• **Fragmento del texto**
═══
No se me ocurre un título mejor, si he de referirme a la Misión de apoyo de la OEA en la lucha contra la corrupción y la impunidad (MACCIH), su difícil surgimiento, azaroso desempeño y anunciado final. En efecto, desde sus mismos orígenes, la novedosa organización estuvo rodeada de conflictos, rechazos injustos, descalificaciones prematuras y conspiraciones abiertas o escondidas, que buscaban neutralizar su trabajo, bloquear sus iniciativas o, simplemente, provocar su fracaso institucional.
A decir verdad, la MACCIH empezó a morir en el mismo momento – febrero de 2018 – en que su primer vocero y coordinador oficial, el jurista peruano Juan Jiménez Mayor, fue obligado a renunciar y abandonar la conducción del organismo anticorrupción. A partir de entonces, la MACCIH entró en una fase tan provisional como incierta, cargada de pequeños avances y otros tantos retrocesos, regida en forma interina por otra abogada peruana que, lamentablemente, no logró ni mantener el ritmo institucionalizador de Jiménez ni concitar el gradual apoyo de las organizaciones de la sociedad civil hondureña. Para colmo, y en descargo de su gestión, los controles burocráticos desde Washington se acentuaron, reduciendo a su mínima expresión la necesaria autonomía administrativa de la oficina local. El círculo íntimo del Secretario General de la OEA se llegó a convertir en un verdadero obstáculo, funcional y político, para el mejor funcionamiento de la MACCIH. Hubo momentos en que se debía pedir permiso a Washington hasta para los gastos minúsculos e intrascendentes de una sana administración. Era casi imposible trabajar con eficiencia y eficacia en condiciones semejantes.
═══
• **Registros de datos**
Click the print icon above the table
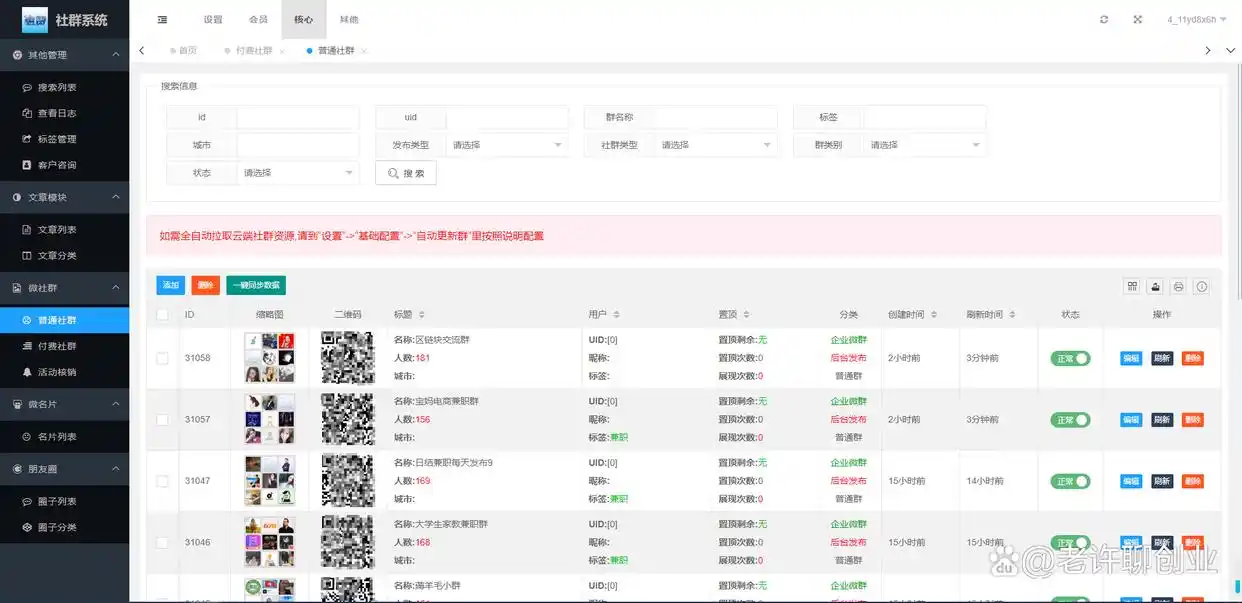The image size is (1242, 603). point(1179,286)
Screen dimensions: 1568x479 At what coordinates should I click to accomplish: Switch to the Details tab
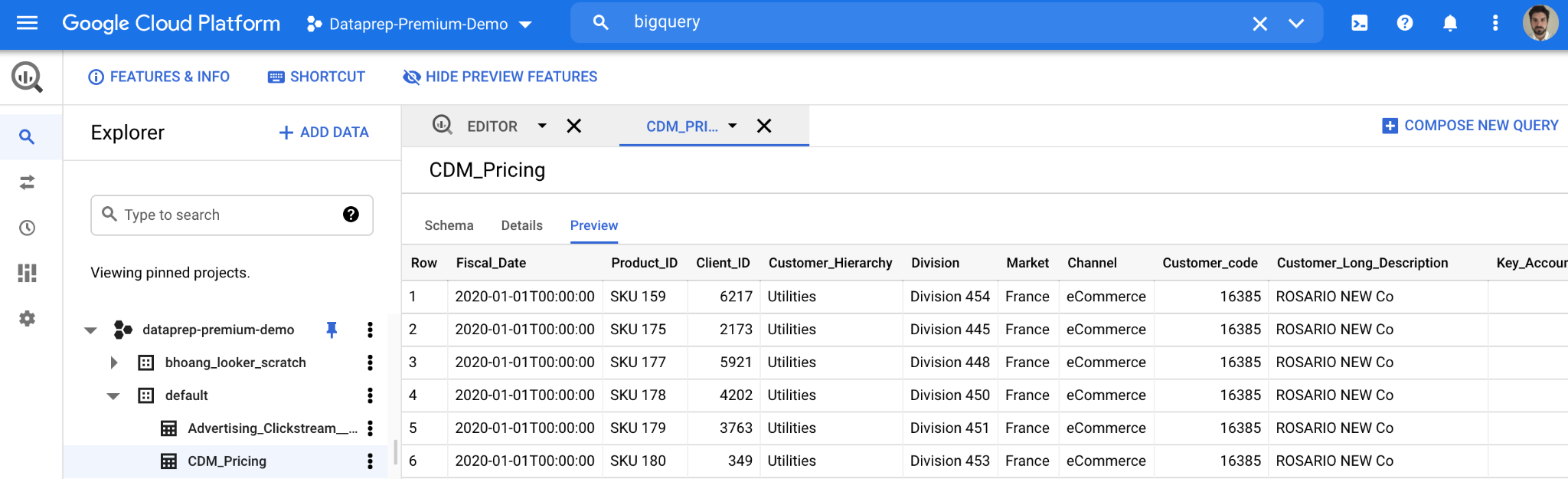point(521,225)
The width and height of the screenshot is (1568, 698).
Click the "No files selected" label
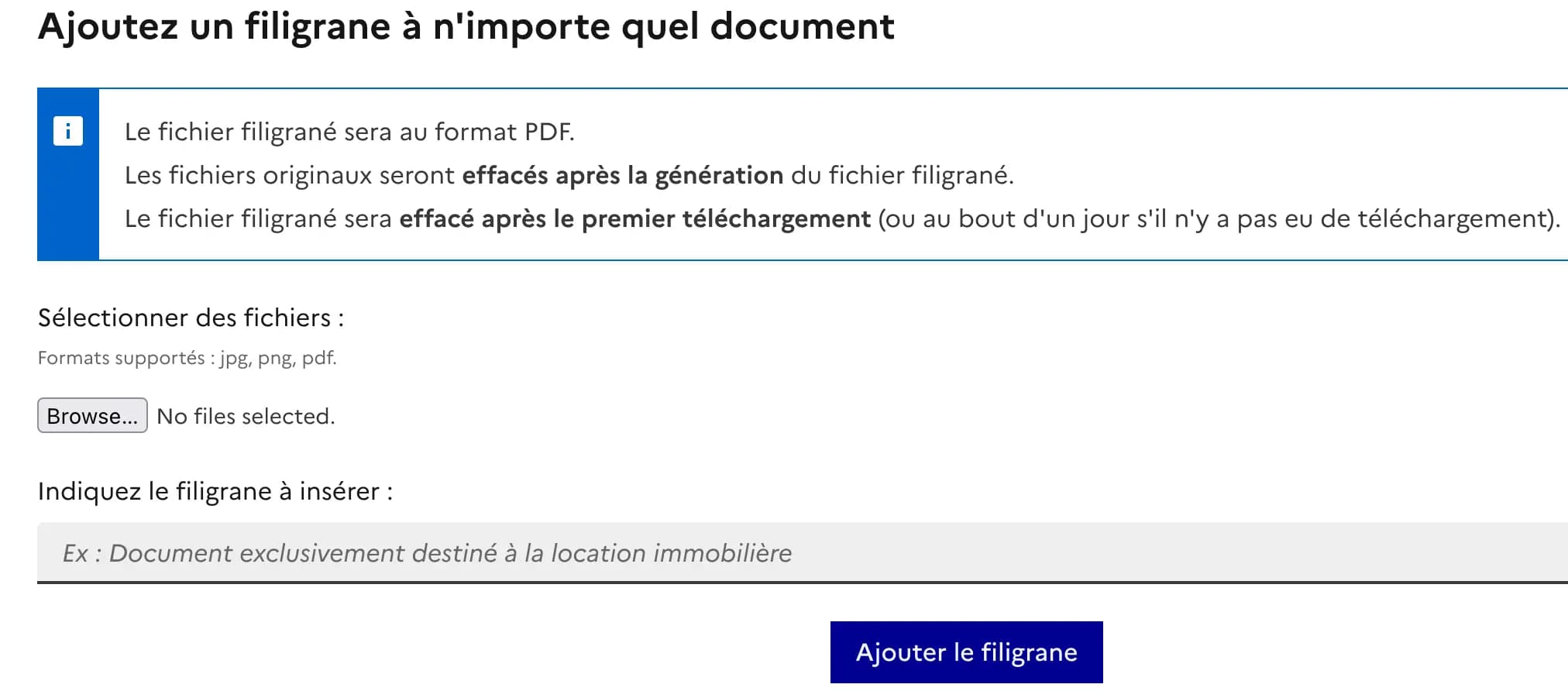[245, 416]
═══
• **Detalles del ejercicio**
Sigue escribiendo el texto sobre la MACCIH justo después de la frase «Era casi imposible trabajar con eficiencia y eficacia en condiciones semejantes».

• **Respuesta esperada**
Como si eso fuera poco, la MACCIH debía enfrentar a cada paso las conspiraciones silenciosas que se tejían a menudo entre la Casa Presidencial en Tegucigalpa y el señor Luis Almagro en Washington, todas ellas orientadas a mantener la lucha contra la corrupción en los márgenes apropiados para no tocar los grandes intereses de políticos y funcionarios involucrados en el saqueo de los fondos públicos. Por ello, no es casual que cuando Jiménez decidió rebasar esos límites y llevar ante los tribunales a los llamados “tiburones” de la corrupción, las alarmas saltaron aquí y en el norte, provocando la grosera caída del jefe de la Misión. Los corruptos de toda laya se unieron más que nunca, advertidos ya del riesgo que corrían y el peligro que los acechaba. El ímpetu investigador y su concepto de “colaboración activa”, que caracterizaban el desempeño de Jiménez, lo convirtieron en un funcionario incómodo, un personaje potencialmente peligroso para la estabilidad negociada de las redes de corrupción incrustadas en el aparato estatal. A partir de entonces, la muerte de la MACCIH era ya casi una “muerte anunciada”. Su existencia parecía más una agonía lenta y no una actividad febril. La suerte estaba echada.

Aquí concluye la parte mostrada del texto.